The Data Scientist Challenge, Powered by Citi Digital Acceleration, was launched in October 2015 with the objective to promote creatively newer approaches to mine data, discover actionable customer insights and build an impact.

More details can be found at

Credit card industry:

Credit card industry has lot of information rich data which is available for millions of customers. As per the contest website, on an average there are 120 annual transactions for an active customer. This data is very useful and can be used to get incredible insights in customer preferences and life style choices.

However the fundamental challenge with this data is its sheer size and the computing power required.

Problem statement:

The objective of this challenge is to identify the Top 10 merchants that customers have not transacted within the past 12 months and are likely to
transact with, in the next 3 months.

We need to personalize these recommendations at customer level. This can be then used to give customized offers from those merchants, to customers from whom he is likely to shop.

Data Format:

Customer #

Merchant #



# of transactions





















Number of customers: 374328

Number of transaction:63659708

Number of merchants: 9822

Number of merchant categories: 15

Data size = 690.5 mb
[1] 18532355
[1] 201309 201408

The final output must be composed of one file, namely ‘Merchant Recommendation; file of .csv format consisting of 10 merchants recommendation for each customer.

Scoring and Evaluation:

For every customer, the merchants will be scored in the order of likelihood.
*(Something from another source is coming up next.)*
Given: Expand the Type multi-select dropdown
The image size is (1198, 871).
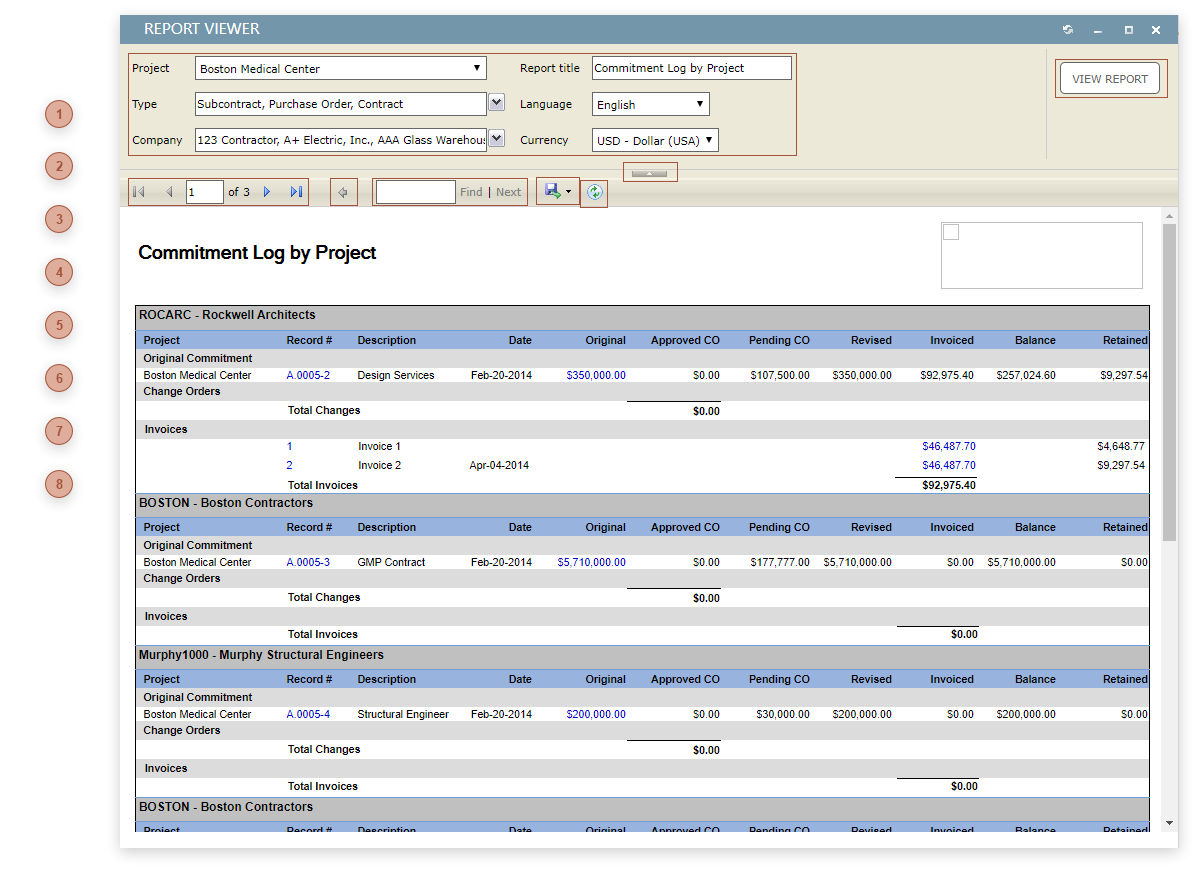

If Merchant 1 has been identified correctly for a customer, 10 points are awarded to the score. Correctly identifying Merchant 2 adds 9 points, and so on.

The final score is simply the weighted sum of final score (A) and additional bonus points for code efficiency and Approach(B)
Score = Algorithm Score (A, weightage = 80%) + Code efficiency/Approach (B, weightage = 20%)

Nature of problem:

Firstly we identify this a recommendation problem. Recommendation scheme may be classified in two major types:

i. content-based filtering and

ii. Collaborative filtering.

Content-based recommendation systems analyse item descriptions to identify items that are of particular interest to the user. So Content-based recommendation systems try to recommend items similar to those a given user has liked in the past.

On the other hand collaborative filtering assumes if two customers showed similar buying pattern in the past, then they have similar buying behaviour and recommend products/merchants of one to another.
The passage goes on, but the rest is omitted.